*** Begin section ***

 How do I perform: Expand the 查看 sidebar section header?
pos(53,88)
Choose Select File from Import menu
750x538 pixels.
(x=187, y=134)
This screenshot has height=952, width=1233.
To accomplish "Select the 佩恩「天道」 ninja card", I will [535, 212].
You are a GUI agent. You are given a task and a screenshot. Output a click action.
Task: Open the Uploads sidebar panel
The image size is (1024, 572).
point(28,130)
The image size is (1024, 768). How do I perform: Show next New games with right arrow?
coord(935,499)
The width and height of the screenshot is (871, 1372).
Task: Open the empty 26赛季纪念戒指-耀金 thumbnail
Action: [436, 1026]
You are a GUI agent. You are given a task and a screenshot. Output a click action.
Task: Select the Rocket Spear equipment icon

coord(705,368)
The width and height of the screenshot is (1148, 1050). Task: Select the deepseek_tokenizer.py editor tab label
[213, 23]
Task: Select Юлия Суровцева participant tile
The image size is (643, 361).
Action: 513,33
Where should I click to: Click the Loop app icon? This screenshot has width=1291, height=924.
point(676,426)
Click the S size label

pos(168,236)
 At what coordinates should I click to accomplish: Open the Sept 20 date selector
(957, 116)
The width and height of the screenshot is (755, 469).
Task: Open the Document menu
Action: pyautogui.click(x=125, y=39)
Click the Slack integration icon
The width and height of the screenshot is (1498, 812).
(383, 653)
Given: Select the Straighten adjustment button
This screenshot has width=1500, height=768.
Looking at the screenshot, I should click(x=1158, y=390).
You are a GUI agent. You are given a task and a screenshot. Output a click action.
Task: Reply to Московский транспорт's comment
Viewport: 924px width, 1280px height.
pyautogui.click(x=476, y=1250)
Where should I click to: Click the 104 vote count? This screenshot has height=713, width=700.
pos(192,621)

*** End section ***

Your job is to reproduce the data in full, with every line intact.

• EXERCISE SOLUTION:
 How do I perform: Expand the 查看 sidebar section header?
pos(53,88)
Choose Select File from Import menu
750x538 pixels.
(x=187, y=134)
This screenshot has height=952, width=1233.
To accomplish "Select the 佩恩「天道」 ninja card", I will [535, 212].
You are a GUI agent. You are given a task and a screenshot. Output a click action.
Task: Open the Uploads sidebar panel
The image size is (1024, 572).
point(28,130)
The image size is (1024, 768). How do I perform: Show next New games with right arrow?
coord(935,499)
The width and height of the screenshot is (871, 1372).
Task: Open the empty 26赛季纪念戒指-耀金 thumbnail
Action: [436, 1026]
You are a GUI agent. You are given a task and a screenshot. Output a click action.
Task: Select the Rocket Spear equipment icon

coord(705,368)
The width and height of the screenshot is (1148, 1050). Task: Select the deepseek_tokenizer.py editor tab label
[213, 23]
Task: Select Юлия Суровцева participant tile
The image size is (643, 361).
Action: 513,33
Where should I click to: Click the Loop app icon? This screenshot has width=1291, height=924.
point(676,426)
Click the S size label

pos(168,236)
 At what coordinates should I click to accomplish: Open the Sept 20 date selector
(957, 116)
The width and height of the screenshot is (755, 469).
Task: Open the Document menu
Action: pyautogui.click(x=125, y=39)
Click the Slack integration icon
The width and height of the screenshot is (1498, 812).
(383, 653)
Given: Select the Straighten adjustment button
This screenshot has width=1500, height=768.
Looking at the screenshot, I should click(x=1158, y=390).
You are a GUI agent. You are given a task and a screenshot. Output a click action.
Task: Reply to Московский транспорт's comment
Viewport: 924px width, 1280px height.
pyautogui.click(x=476, y=1250)
Where should I click to: Click the 104 vote count? This screenshot has height=713, width=700.
pos(192,621)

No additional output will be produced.